Place or Botanical Term?

Of the three trees listed in tractate Ma'aserot, we will focus here on the carobs of tzalmona. However, regarding the list there is a dispute in the research if shikma, tzalmona, and gedira/gedida are names of places or botanical terms. The standard approach had been that these are the names of locations from where these carob trees originated. Yeshayahu Peres proposes that tzalmona is Khirbet Salama in the Lower Galilee, where the Mishnaic village of Tzalmon was situated. Shmuel Klein and Benjamin Mazar identify tzalmona as Tel Abu Huwam, adjacent to the Kishon estuary at the southern part of Haifa Bay.

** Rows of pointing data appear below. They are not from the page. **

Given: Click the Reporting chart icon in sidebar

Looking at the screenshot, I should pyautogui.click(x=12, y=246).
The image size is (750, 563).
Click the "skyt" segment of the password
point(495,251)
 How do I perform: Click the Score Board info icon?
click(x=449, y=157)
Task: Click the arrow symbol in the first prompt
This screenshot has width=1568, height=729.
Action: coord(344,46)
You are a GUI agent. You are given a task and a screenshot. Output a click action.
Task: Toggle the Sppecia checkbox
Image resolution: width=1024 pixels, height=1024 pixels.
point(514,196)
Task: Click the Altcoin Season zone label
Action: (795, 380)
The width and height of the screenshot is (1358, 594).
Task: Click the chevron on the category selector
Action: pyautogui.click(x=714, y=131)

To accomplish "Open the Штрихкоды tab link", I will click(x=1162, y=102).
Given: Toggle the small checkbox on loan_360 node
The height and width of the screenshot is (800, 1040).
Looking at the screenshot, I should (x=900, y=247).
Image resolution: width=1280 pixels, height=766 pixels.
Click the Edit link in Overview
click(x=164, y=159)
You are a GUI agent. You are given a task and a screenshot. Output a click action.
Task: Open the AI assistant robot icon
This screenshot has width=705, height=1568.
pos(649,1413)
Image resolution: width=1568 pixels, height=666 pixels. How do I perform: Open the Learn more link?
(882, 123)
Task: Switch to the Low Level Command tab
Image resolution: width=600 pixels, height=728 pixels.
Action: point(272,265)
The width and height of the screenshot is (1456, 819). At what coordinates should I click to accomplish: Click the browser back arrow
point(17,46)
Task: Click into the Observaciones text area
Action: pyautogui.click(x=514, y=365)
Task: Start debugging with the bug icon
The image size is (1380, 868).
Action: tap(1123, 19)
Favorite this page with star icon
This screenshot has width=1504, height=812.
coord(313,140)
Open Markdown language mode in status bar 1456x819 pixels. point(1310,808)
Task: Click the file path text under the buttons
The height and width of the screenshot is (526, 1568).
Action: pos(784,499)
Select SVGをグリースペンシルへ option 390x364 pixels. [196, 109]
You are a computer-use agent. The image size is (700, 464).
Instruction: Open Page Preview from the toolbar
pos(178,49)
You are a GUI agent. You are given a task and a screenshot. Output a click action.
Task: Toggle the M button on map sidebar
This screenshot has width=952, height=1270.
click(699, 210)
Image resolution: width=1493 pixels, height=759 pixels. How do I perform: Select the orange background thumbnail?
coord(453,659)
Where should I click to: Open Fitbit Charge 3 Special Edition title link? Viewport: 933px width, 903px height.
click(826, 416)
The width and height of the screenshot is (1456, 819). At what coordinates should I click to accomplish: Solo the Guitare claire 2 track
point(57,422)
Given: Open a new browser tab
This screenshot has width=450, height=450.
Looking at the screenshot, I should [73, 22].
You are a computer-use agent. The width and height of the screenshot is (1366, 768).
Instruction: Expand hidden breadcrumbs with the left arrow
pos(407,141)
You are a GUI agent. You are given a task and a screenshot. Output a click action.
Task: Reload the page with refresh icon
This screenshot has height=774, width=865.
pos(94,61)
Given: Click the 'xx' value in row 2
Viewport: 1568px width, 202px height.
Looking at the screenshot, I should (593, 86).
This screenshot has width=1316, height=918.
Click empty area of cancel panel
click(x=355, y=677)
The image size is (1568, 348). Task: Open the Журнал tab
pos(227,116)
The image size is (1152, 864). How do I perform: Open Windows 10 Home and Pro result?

The identities of the other locations from the poor quality carob tree threesome (such as shikma, with the ancient village of Shikmona, in what is today southern Haifa), makes it easier to identify, since it is based on the intinerarium of the Pilgrim of Bordeaux from Talmudic times (4 CE), describing a place called "Mutati Calamon." If we pronounce the word as "Salamon," we can see a link to Tzalmon. This Tel suffered extensive damage from the beginning of the British Mandate, with the opening of the Haifa Port and the construction of the Electric Company structure on it. The site was excavated many times in light of this. Tzalmon was an ancient settlement that at certain times was surrounded by seawater, as a sort of island.

This identification is somewhat problematic, however, since it is based on a pronunciation that may very likely be inaccurate. Even the identification of shikma as Shikmona is problematic, since in manuscripts of the Sifri it appears as haruvei shita, that is, "acacia carobs." For this reason, Uzi Leibner proposes that these names are botanical descriptions, referring to plants producing pods that resemble carobs. Haruvei shita are perhaps the fruit of one variety of acacia; haruvei gedida are small, poor quality carobs. Zohar Amar proposes that haruvei tzalmona are Prospis farca, also called the Syrian mesquite. Its fruit is somewhat kidney shaped (called in Arabic "Khanruv al Ma'azzi" = goat carob). It is bush or shrub common all over Israel whose fruit is eaten even today by Bedouin nomads.